───── Task inputs

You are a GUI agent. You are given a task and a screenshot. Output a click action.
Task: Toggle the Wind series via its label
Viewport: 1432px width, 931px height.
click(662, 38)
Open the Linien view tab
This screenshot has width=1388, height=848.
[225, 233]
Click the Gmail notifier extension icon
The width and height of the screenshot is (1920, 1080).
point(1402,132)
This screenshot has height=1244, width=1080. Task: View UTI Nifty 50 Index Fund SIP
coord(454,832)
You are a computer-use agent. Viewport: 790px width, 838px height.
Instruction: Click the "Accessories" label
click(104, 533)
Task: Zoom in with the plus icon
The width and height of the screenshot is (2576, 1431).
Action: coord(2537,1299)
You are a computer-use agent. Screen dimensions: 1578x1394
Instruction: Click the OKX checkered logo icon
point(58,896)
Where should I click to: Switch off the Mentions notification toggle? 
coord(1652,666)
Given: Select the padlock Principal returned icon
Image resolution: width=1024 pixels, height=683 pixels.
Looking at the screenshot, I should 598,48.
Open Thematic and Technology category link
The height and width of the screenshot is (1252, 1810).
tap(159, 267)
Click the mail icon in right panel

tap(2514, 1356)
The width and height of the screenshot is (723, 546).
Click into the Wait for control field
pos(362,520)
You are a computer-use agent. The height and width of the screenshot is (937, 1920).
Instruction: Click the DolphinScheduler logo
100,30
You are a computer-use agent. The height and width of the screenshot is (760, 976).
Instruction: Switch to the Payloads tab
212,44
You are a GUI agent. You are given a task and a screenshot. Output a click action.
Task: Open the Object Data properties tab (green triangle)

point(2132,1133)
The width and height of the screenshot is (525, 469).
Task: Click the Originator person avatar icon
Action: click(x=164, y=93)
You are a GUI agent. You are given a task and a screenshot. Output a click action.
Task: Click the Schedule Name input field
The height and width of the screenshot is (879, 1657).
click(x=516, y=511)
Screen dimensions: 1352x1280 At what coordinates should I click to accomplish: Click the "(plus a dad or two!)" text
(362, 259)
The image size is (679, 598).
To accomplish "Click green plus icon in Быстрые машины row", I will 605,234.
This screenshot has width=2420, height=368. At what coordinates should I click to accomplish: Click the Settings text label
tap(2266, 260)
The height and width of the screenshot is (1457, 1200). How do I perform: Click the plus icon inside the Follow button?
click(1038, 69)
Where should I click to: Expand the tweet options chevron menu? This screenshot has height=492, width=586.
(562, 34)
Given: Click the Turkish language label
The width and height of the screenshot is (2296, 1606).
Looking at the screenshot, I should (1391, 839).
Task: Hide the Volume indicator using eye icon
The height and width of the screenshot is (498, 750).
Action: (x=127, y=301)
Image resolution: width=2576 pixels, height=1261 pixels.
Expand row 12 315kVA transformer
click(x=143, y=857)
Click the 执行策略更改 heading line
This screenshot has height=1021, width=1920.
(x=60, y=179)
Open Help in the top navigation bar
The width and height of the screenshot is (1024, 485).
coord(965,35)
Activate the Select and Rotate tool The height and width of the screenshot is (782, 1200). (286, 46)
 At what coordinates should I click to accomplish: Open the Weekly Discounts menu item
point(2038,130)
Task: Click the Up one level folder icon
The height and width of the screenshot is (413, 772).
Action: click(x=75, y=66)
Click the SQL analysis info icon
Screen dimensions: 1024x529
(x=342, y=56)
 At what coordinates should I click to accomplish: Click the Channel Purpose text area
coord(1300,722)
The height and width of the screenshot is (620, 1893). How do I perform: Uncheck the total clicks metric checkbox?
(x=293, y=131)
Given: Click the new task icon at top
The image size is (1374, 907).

──────────

_What the task asks_
Can you pull out every line of the records above and reproduce each one word for word?

_Answer to the exercise_
You are a GUI agent. You are given a task and a screenshot. Output a click action.
Task: Toggle the Wind series via its label
Viewport: 1432px width, 931px height.
click(662, 38)
Open the Linien view tab
This screenshot has width=1388, height=848.
[225, 233]
Click the Gmail notifier extension icon
The width and height of the screenshot is (1920, 1080).
point(1402,132)
This screenshot has height=1244, width=1080. Task: View UTI Nifty 50 Index Fund SIP
coord(454,832)
You are a computer-use agent. Viewport: 790px width, 838px height.
Instruction: Click the "Accessories" label
click(104, 533)
Task: Zoom in with the plus icon
The width and height of the screenshot is (2576, 1431).
Action: coord(2537,1299)
You are a computer-use agent. Screen dimensions: 1578x1394
Instruction: Click the OKX checkered logo icon
point(58,896)
Where should I click to: Switch off the Mentions notification toggle? 
coord(1652,666)
Given: Select the padlock Principal returned icon
Image resolution: width=1024 pixels, height=683 pixels.
Looking at the screenshot, I should 598,48.
Open Thematic and Technology category link
The height and width of the screenshot is (1252, 1810).
tap(159, 267)
Click the mail icon in right panel

tap(2514, 1356)
The width and height of the screenshot is (723, 546).
Click into the Wait for control field
pos(362,520)
You are a computer-use agent. The height and width of the screenshot is (937, 1920).
Instruction: Click the DolphinScheduler logo
100,30
You are a computer-use agent. The height and width of the screenshot is (760, 976).
Instruction: Switch to the Payloads tab
212,44
You are a GUI agent. You are given a task and a screenshot. Output a click action.
Task: Open the Object Data properties tab (green triangle)

point(2132,1133)
The width and height of the screenshot is (525, 469).
Task: Click the Originator person avatar icon
Action: click(x=164, y=93)
You are a GUI agent. You are given a task and a screenshot. Output a click action.
Task: Click the Schedule Name input field
The height and width of the screenshot is (879, 1657).
click(x=516, y=511)
Screen dimensions: 1352x1280 At what coordinates should I click to accomplish: Click the "(plus a dad or two!)" text
(362, 259)
The image size is (679, 598).
To accomplish "Click green plus icon in Быстрые машины row", I will 605,234.
This screenshot has width=2420, height=368. At what coordinates should I click to accomplish: Click the Settings text label
tap(2266, 260)
The height and width of the screenshot is (1457, 1200). How do I perform: Click the plus icon inside the Follow button?
click(1038, 69)
Where should I click to: Expand the tweet options chevron menu? This screenshot has height=492, width=586.
(562, 34)
Given: Click the Turkish language label
The width and height of the screenshot is (2296, 1606).
Looking at the screenshot, I should (1391, 839).
Task: Hide the Volume indicator using eye icon
The height and width of the screenshot is (498, 750).
Action: (x=127, y=301)
Image resolution: width=2576 pixels, height=1261 pixels.
Expand row 12 315kVA transformer
click(x=143, y=857)
Click the 执行策略更改 heading line
This screenshot has height=1021, width=1920.
(x=60, y=179)
Open Help in the top navigation bar
The width and height of the screenshot is (1024, 485).
coord(965,35)
Activate the Select and Rotate tool The height and width of the screenshot is (782, 1200). (286, 46)
 At what coordinates should I click to accomplish: Open the Weekly Discounts menu item
point(2038,130)
Task: Click the Up one level folder icon
The height and width of the screenshot is (413, 772).
Action: click(x=75, y=66)
Click the SQL analysis info icon
Screen dimensions: 1024x529
(x=342, y=56)
 At what coordinates should I click to accomplish: Click the Channel Purpose text area
coord(1300,722)
The height and width of the screenshot is (620, 1893). How do I perform: Uncheck the total clicks metric checkbox?
(x=293, y=131)
Given: Click the new task icon at top
The image size is (1374, 907).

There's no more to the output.